Exercise objective:
Beginning with the line that holds "613x427 pixels. At", set down each line of the data below through the very last, exactly as given, and nothing beyond that.
Input records section start
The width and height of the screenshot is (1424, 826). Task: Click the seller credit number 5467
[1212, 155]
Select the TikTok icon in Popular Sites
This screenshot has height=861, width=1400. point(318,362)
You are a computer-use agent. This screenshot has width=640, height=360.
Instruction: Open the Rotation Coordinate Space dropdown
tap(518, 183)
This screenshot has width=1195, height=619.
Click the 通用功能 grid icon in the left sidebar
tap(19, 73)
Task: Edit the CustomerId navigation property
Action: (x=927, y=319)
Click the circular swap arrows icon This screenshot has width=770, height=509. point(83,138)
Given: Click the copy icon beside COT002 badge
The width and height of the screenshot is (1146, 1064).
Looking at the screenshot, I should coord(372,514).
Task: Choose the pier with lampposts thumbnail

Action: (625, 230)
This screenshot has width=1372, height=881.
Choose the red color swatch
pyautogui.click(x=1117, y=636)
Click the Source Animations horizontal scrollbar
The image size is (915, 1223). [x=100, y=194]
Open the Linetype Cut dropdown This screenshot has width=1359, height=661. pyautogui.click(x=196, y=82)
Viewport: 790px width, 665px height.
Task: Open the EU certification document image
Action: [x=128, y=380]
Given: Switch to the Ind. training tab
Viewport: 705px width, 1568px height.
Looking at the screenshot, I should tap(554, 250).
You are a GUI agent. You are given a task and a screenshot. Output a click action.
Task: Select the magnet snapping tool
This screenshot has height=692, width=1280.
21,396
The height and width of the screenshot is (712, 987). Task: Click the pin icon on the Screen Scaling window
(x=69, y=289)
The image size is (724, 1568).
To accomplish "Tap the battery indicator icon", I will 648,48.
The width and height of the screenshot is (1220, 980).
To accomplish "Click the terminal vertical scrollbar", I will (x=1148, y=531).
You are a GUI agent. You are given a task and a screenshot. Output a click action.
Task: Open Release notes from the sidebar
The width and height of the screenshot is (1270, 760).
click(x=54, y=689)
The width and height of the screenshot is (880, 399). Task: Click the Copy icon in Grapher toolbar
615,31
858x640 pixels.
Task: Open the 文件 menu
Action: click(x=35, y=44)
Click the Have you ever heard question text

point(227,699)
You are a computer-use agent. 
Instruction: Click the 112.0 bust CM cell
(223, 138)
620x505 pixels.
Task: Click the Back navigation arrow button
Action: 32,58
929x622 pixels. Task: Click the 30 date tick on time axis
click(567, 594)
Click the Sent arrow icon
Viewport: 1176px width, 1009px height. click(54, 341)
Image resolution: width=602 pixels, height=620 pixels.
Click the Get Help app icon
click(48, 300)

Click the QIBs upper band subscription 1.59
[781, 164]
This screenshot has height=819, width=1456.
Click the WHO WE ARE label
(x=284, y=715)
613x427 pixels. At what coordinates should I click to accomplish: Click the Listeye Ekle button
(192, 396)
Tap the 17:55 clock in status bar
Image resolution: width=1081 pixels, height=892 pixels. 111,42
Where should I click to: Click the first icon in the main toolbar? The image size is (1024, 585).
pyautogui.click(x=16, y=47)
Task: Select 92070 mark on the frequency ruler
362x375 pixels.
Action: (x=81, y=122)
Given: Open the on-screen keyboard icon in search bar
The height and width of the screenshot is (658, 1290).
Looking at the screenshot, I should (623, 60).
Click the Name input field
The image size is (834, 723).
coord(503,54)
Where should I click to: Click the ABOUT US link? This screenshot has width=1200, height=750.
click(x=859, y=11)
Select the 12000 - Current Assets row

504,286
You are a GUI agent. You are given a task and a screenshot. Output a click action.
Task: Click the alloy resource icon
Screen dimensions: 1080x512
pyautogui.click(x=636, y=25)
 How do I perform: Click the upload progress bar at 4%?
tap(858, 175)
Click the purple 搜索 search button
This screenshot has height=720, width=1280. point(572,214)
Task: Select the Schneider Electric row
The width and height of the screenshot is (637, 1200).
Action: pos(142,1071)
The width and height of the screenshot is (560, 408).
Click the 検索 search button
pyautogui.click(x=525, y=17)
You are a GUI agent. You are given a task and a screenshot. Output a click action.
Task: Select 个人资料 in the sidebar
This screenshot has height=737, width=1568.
Input records section end
Written answer:
613x427 pixels. At what coordinates should I click to accomplish: Click the Listeye Ekle button
(192, 396)
Tap the 17:55 clock in status bar
Image resolution: width=1081 pixels, height=892 pixels. 111,42
Where should I click to: Click the first icon in the main toolbar? The image size is (1024, 585).
pyautogui.click(x=16, y=47)
Task: Select 92070 mark on the frequency ruler
362x375 pixels.
Action: (x=81, y=122)
Given: Open the on-screen keyboard icon in search bar
The height and width of the screenshot is (658, 1290).
Looking at the screenshot, I should (623, 60).
Click the Name input field
The image size is (834, 723).
coord(503,54)
Where should I click to: Click the ABOUT US link? This screenshot has width=1200, height=750.
click(x=859, y=11)
Select the 12000 - Current Assets row

504,286
You are a GUI agent. You are given a task and a screenshot. Output a click action.
Task: Click the alloy resource icon
Screen dimensions: 1080x512
pyautogui.click(x=636, y=25)
 How do I perform: Click the upload progress bar at 4%?
tap(858, 175)
Click the purple 搜索 search button
This screenshot has height=720, width=1280. point(572,214)
Task: Select the Schneider Electric row
The width and height of the screenshot is (637, 1200).
Action: pos(142,1071)
The width and height of the screenshot is (560, 408).
Click the 検索 search button
pyautogui.click(x=525, y=17)
You are a GUI agent. You are given a task and a screenshot. Output a click action.
Task: Select 个人资料 in the sidebar
This screenshot has height=737, width=1568.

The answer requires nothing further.